**Exercise goal:** Would you please set down the data again exactly as given, excluding the pictures?

(Collected data entries)
========================================================================
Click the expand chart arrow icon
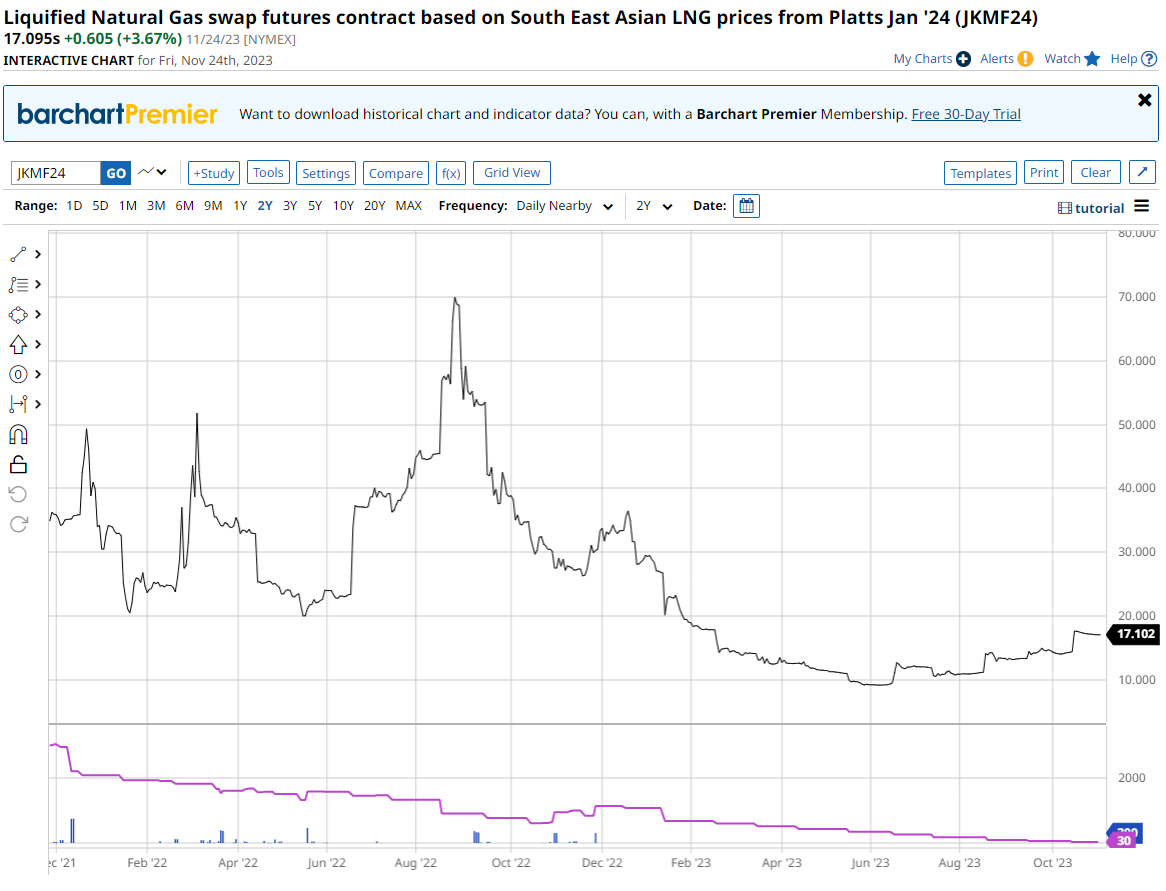 pyautogui.click(x=1142, y=173)
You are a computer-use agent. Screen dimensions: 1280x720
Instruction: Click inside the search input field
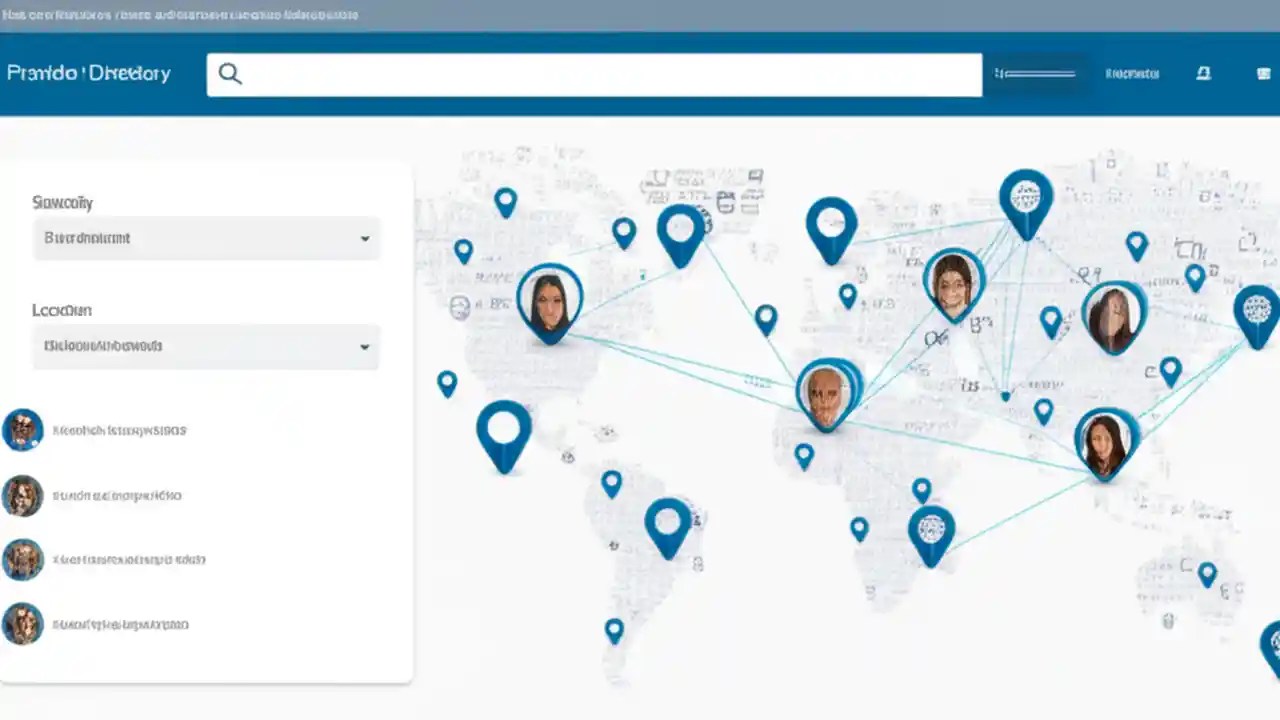600,74
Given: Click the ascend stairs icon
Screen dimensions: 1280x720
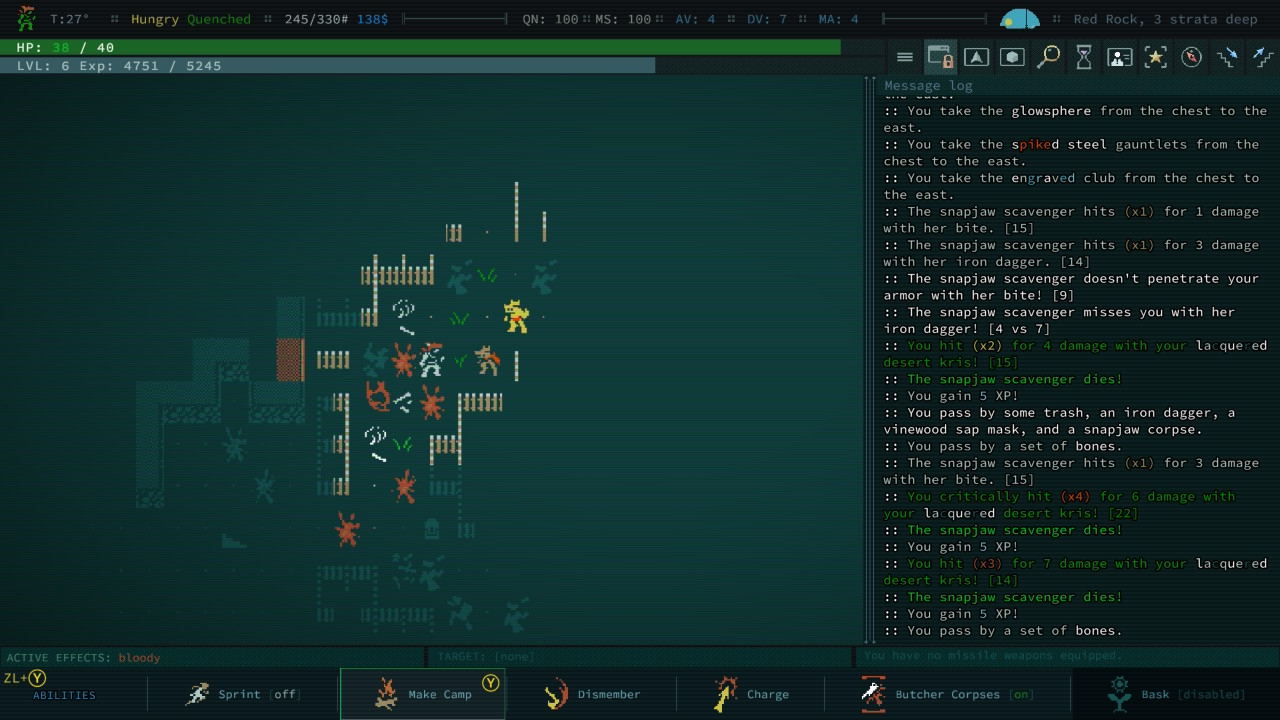Looking at the screenshot, I should 1262,57.
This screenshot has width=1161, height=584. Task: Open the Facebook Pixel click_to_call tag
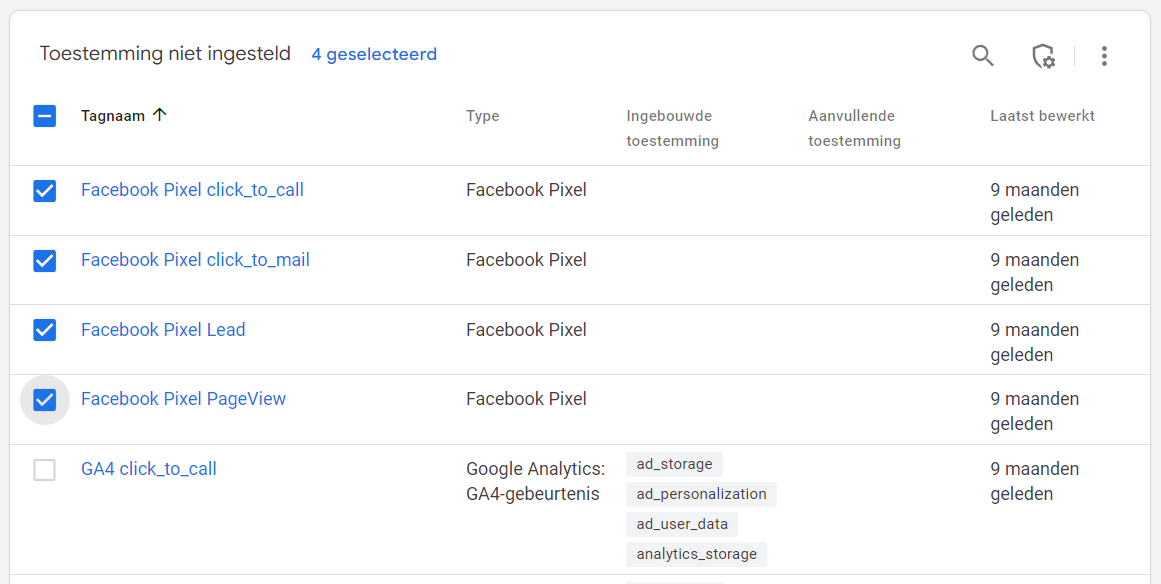192,190
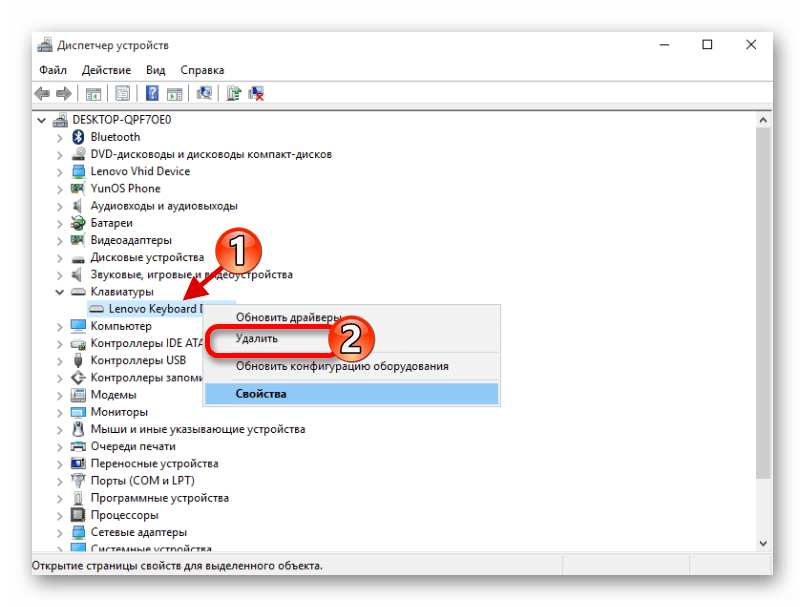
========================================================================
**Reply to the task:**
Click the expand chart arrow icon
 pyautogui.click(x=1142, y=173)
You are a computer-use agent. Screen dimensions: 1280x720
Instruction: Click inside the search input field
600,74
Given: Click the ascend stairs icon
Screen dimensions: 1280x720
Looking at the screenshot, I should 1262,57.
This screenshot has width=1161, height=584. Task: Open the Facebook Pixel click_to_call tag
192,190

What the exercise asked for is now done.